Abkhaz leader, Sergey Bagapsh, said he had ordered the Abkhaz navy “to destroy” Georgian coast guard vessels if they entered the region’s “territorial waters,” the Russian news agency, Interfax, reported on September 2.
“This step is dictated by the continued acts of piracy by Georgia,” Bagapsh was quoted by Interfax.
He, however, also said that the Russian navy would not be involved “in resolving this issue.”
Deputy head of Russian Federal Security Service border guard department, Yevgeny Inchin, said on August 28 that a unit of the Russian border guards in Abkhazia also includes coast guard boats, “which will solve these issues, meaning providing security for [ships]” bound to Abkhazia.

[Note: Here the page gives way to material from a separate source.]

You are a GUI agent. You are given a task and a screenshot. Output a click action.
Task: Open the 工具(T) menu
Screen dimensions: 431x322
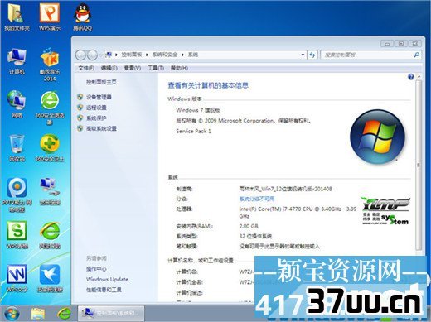click(x=156, y=68)
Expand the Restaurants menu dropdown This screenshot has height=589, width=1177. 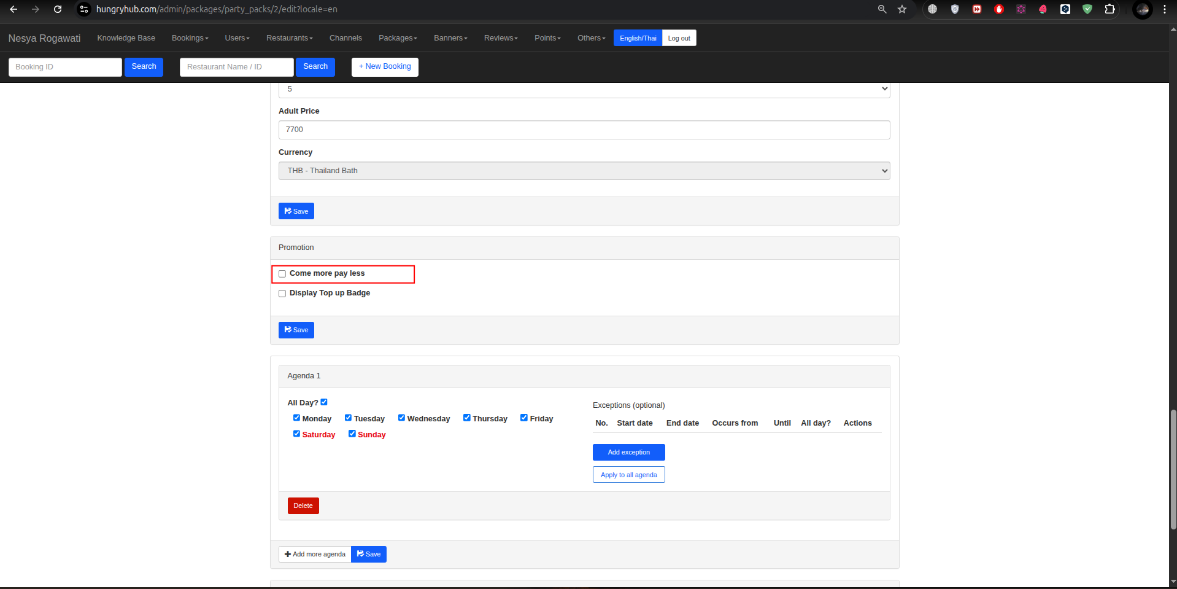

According to the Georgian and Abkhaz sides a total of four cargo ships en route to, or from Abkhazia were detained by the Georgian coast guard this year. Georgia’s law on occupied territories bans economic activities in breakaway Abkhazia and South Ossetia without Tbilisi’s consent.
In one of such cases, involving detention of a Turkish cargo ship, Buket, in mid-August, the ship’s Turkish operator company said that it was seized by the Georgian coast guard in international waters.
The Abkhaz leader compared Georgia’s action to those of Somali pirates and added that “actions of this type should be followed by an adequate response.”